REVIEW Two views of civil rights struggle



An activist during the civil rights era and her daughter share the writing.
By CATHERINE SHEA
SCRIPPS HOWARD
"Freedom in the Family: A Mother-Daughter Memoir of the Fight for Civil Rights" by Patricia Stephens Due and Tananarive Due (Ballantine, 320 pp., $24.95)
Do young people today find it ridiculous to think that the law would permit a restaurant to deny service to a paying customer just because of his or her skin color? Only a decade ago, the Denny's restaurant chain settled a $54 million lawsuit based on such ignominious behavior. And a mere 40 years ago, the U.S. Supreme Court upheld laws that permitted this and other racially discriminatory practices that denied blacks their most fundamental constitutional rights.
In their new book, "Freedom in the Family," Patricia Stephens Due, a civil-rights activist and member of the Congress on Racial Equality, and her daughter Tananarive Due, a science-fiction novelist, set out to honor the courage of the unsung heroes who fought to outlaw these discriminatory practices and to keep their stories alive. Their stories are compelling and an important tribute to the thousands who struggled to bring about these necessary changes.
Alternating chapters
The women alternate chapters, a sometimes-risky narrative practice. In her chapters, Patricia Stephens Due chronicles her years as a civil-rights activist including her participation in an internationally famous jail-in. Patricia Due, her sister, and other fellow students from Florida A & amp;M University organized a peaceful, nonviolent sit-in at the Woolworth's lunch counter in Tallahassee, Fla. These and other stories of the civil-rights struggle can be horrific, as she recounts frightening, even life-threatening encounters with police and racist whites. But she also writes of her hope that if she persevered, the movement would be successful for the next generation.
The story from that next generation is told by Tananarive Due. Her chapters are more reflective and analytical of the movement and its effect on the educational and professional opportunities for the next generation. She uses personal stories to demonstrate how her generation grapples with conflicting emotions of gratitude and guilt for the freedoms that did not exist just one generation before.

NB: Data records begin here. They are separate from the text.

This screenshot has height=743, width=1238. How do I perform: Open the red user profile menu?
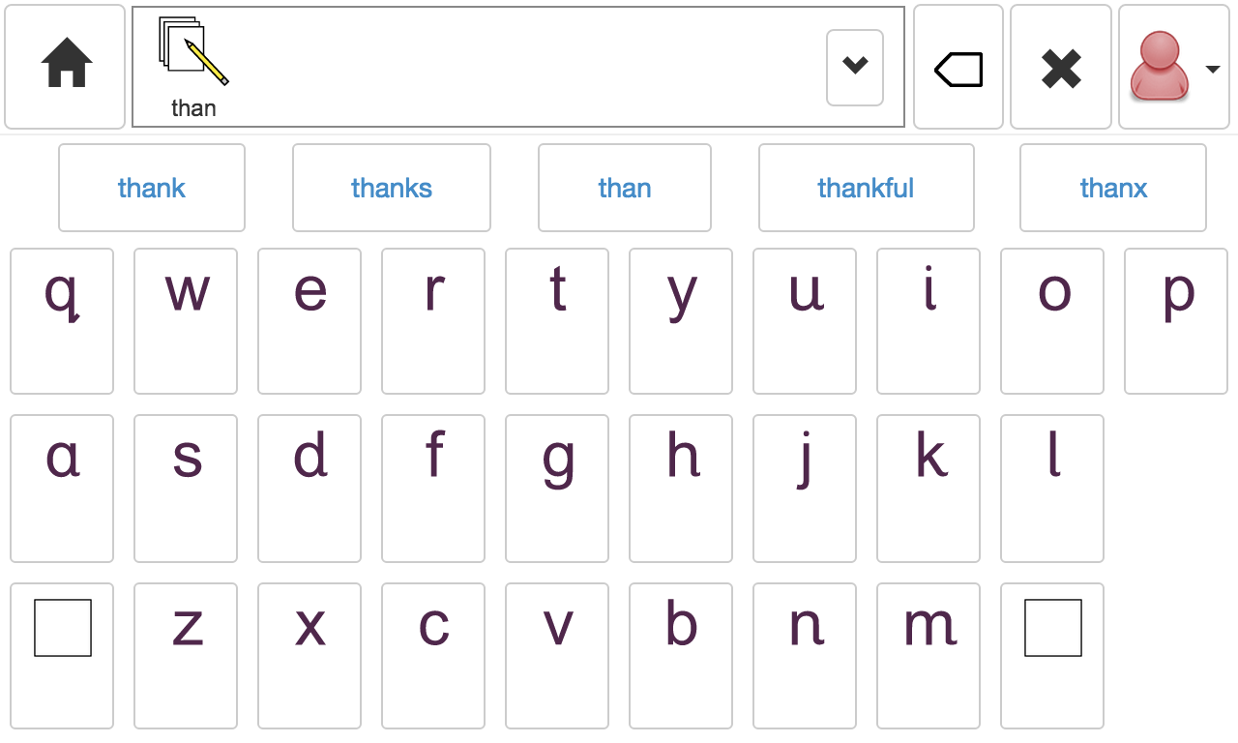click(1172, 68)
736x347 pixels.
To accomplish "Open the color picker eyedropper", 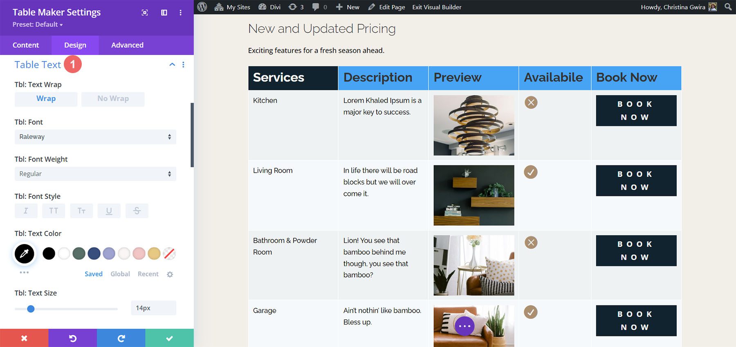I will [x=25, y=254].
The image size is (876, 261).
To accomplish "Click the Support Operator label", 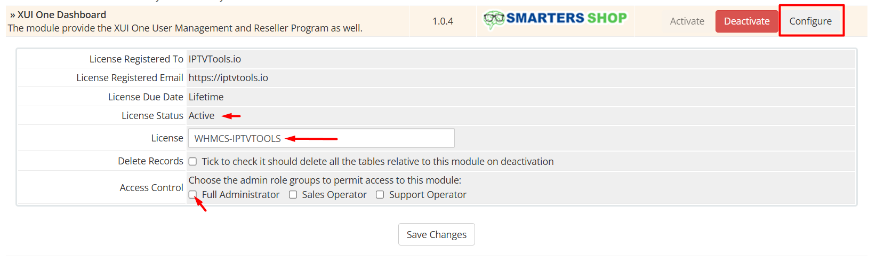I will click(428, 195).
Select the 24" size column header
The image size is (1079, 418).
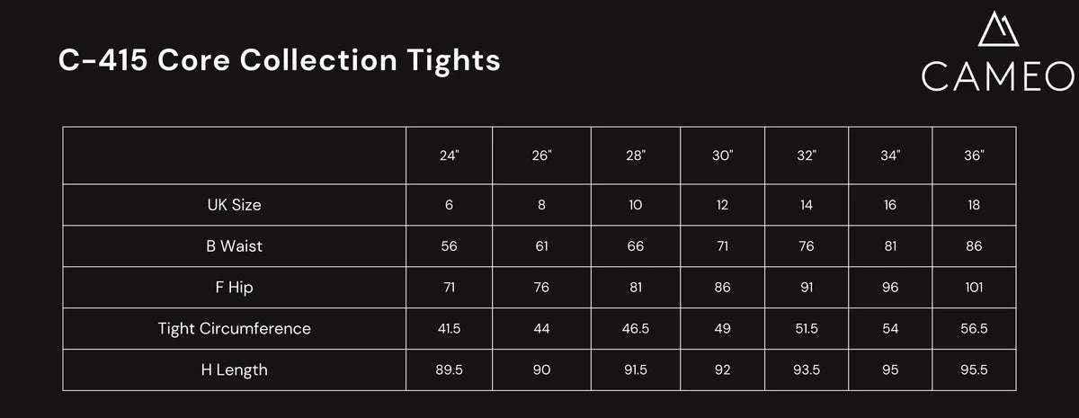coord(449,156)
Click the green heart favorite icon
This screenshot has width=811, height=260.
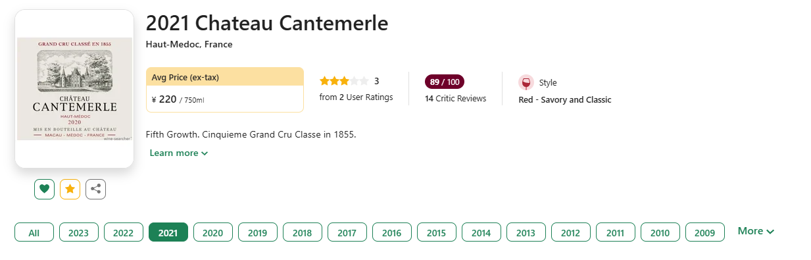[x=44, y=189]
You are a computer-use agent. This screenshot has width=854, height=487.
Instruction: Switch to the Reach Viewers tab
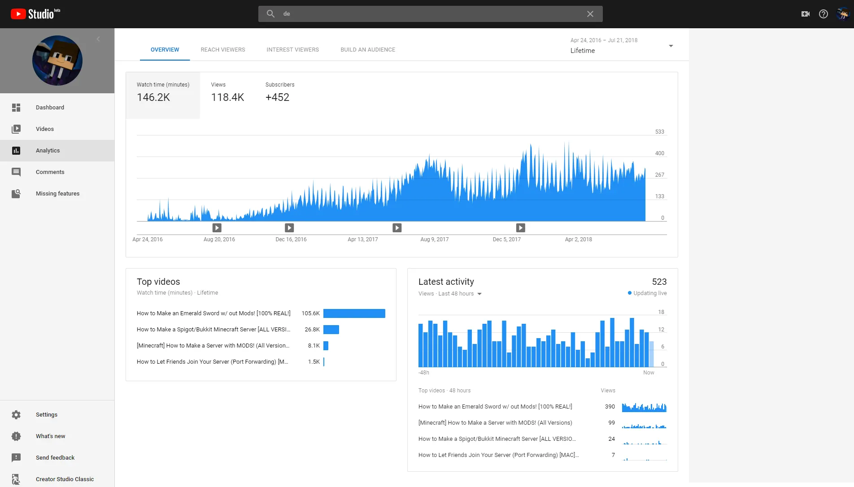coord(223,50)
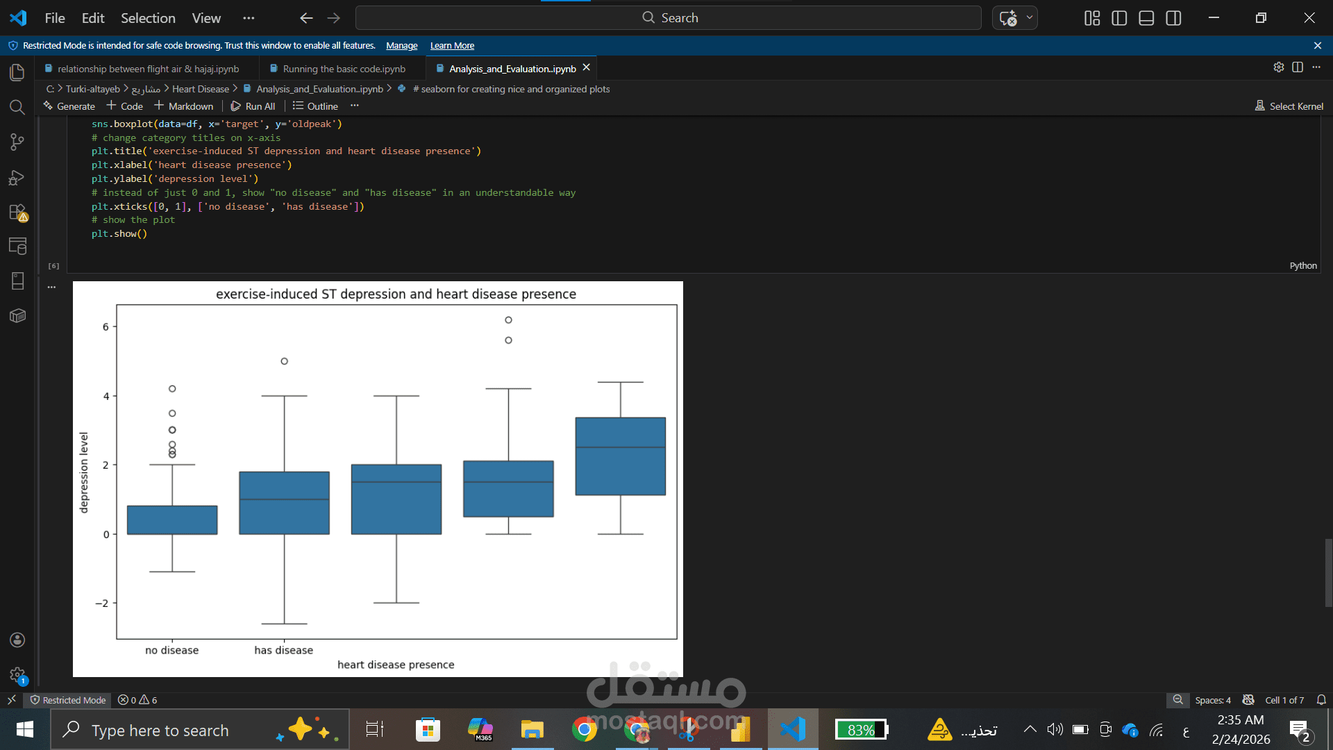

Due writes with the clear recognition that more work is yet to be done.
Generational differences
As with any book written in alternating viewpoints, there is the risk that the reader will prefer one writer, style or story to the other. In the first few chapters, some diligence from the reader is required to keep track of the narrator's identity. The dialogue, however, does achieve the book's purpose by comparing the generational perspectives on the civil-rights movement. Tananarive Due's chapters provide some safe distance from the intense and tortured history of the 1960s described by her mother.
The pair don't write enough about their husband and father, John Due, famous for his work as a civil-rights lawyer. Both tell of their own realization that for him, civil rights work is paramount, and the family comes second. He is quoted a few times but is mostly absent from the dialogue.
Unsung heroes
As leaders in the movement, the Dues have an extensive family lore that includes having met with several high-profile political figures, from Jimmy Carter to Dr. Martin Luther King Jr. But the writers' intent here is to recognize the triumphs and sacrifices of the unsung heroes. The book is filled with the stories of the many who lost their jobs, educational opportunities and, in many cases, their lives in the civil-rights movement.
Discriminatory practices continue today: public schools are resegregating; private clubs can legally deny membership to minorities and women. This book is an important reminder that people continue to fight against such discriminatory practices with quiet determination every day.